I just got off the phone with my friend, Tammy. We're making plans for tomorrow night. Our church has their Awana awards night on the last Sun. night in April every year. Neither her 8 or my 4 participate in Awana, so we don't go to our church on that evening. Normally, we go visit other area churches, which can be fun. Our assistant pastor took the senior pastorate job in Pella a few months ago so we are all going to head over there. Tammy's family has this huge van (it used to a prison van, actually!) so they are going to swing by our house, pick us up, we'll ride together over to Pella, and then afterwards we're all going to descend on the local Dairy Queen. It will be fun!

A couple of weeks ago I went to a new beautician. I am mentally crossing my fingers that this gal may be the one I've been searching for! A lot of women in my church go to her and she just set up shop across the street from our church, actually. I was very pleased with the work she did on me and I'll definitely be back to see her. We were chatting and I was telling her about my kids. When I told her about Ben she immediately asked if I was involved in some sort of support group. She attends Valley Church in West Des Moines. They have a Christian support group for mothers of special needs children. I didn't know there was such a thing! She gave me the email contact for the gal that heads this up. Long story short - I went to my first meeting this past Tues. night. It was awesome! There were 7 of us, sitting around a table, sharing. They are going through a study book written for moms like me.
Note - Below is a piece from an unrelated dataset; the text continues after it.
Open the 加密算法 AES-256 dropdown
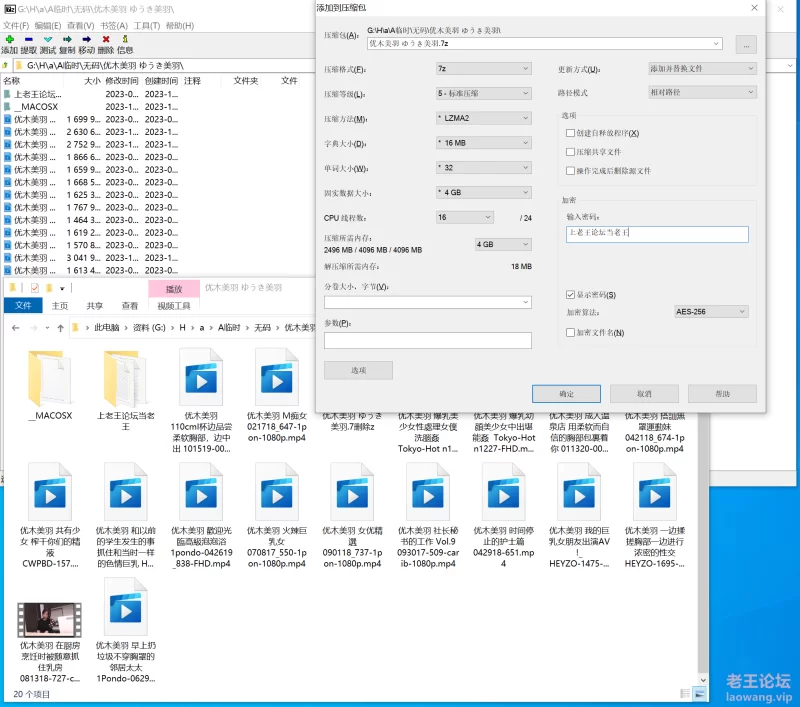 coord(710,312)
I found it to be so uplifting to be able to talk about our children within the context of viewing them as gifts from a sovereign God - a view that is not shared by those who don't know the Lord. The mom sitting to my left that night had a grown son with disabilities and it was such a blessing to chat with her as she has gotten through the teen and early adult years with him. I left with such a light heart afterwards! Next month we are having a special speaker come in, a woman from Boone, who wrote a book entitled, "A Different Dream for my Child." I'm really looking forward to that! I see joining this group as a way to not only gain and give support in our similar endeavors of raising children with special needs, but as another way to make some friends.

And on the subject of special needs: I'm actually formulating an entire post related to this. You'll see that later. My friend Jenny from church gave birth last Sunday to a very special little girl, Rebekah. Midway through the pregnancy a routine ultrasound indicated that Rebekah might not be developing normally. Tests did not reveal any answers so Jenny and her husband, Matt, were really left in the dark for the remainder of the pregnancy. Rebekah was born normally and at the right time, but the doctors were right - something is wrong. She is still alive, hooked up to ventilator, and undergoing numerous tests as the doctors seek to find a diagnosis for her. Right now, if she does continue to live, it looks like she'll be having some probable life-long physical disabilities and it's possible there could be some neurological issues as well.

I spent a lot of last Monday up at the hospital with Jenny's family. I felt like, in some ways, I was re-living what happened to us 13 years ago. We were in the same position. Ben was more than 2 weeks old before we even knew if he would live. All we could do was stroke him through the incubator and try not to wince at all the tubes and wires connected to his body. We were getting all these negative reports from the NICU staff and doctors (even being told that perhaps we ought to think about removing him from the ventilator and letting him go). We didn't know if we were bringing home a handicapped baby, a healed baby, or if we were going to bring him home at all. It was a very "numb" time in my life, as I recall. I got to see little Rebekah (she's beautiful!) and I immediately flashed back to seeing Ben all those years ago. I have this intense desire to reach out to Matt and Jenny and hold their hands during this awful time because I know what they are going through. But really, the best thing I can do is to pray for them during this time of trial. And I can be there for Jenny and help her as her heart begins to process what all this will mean for their family. I ache for them because I understand. But at the same time, I also know, that whatever happens, it is not the end of the world, and they will smile again someday. But I'll leave the rest of my thoughts for a later post. Pray for them, as you think of this young family.

Well, I'm off to roll meatballs - kind of a yukky chore. But they will taste so good tomorrow!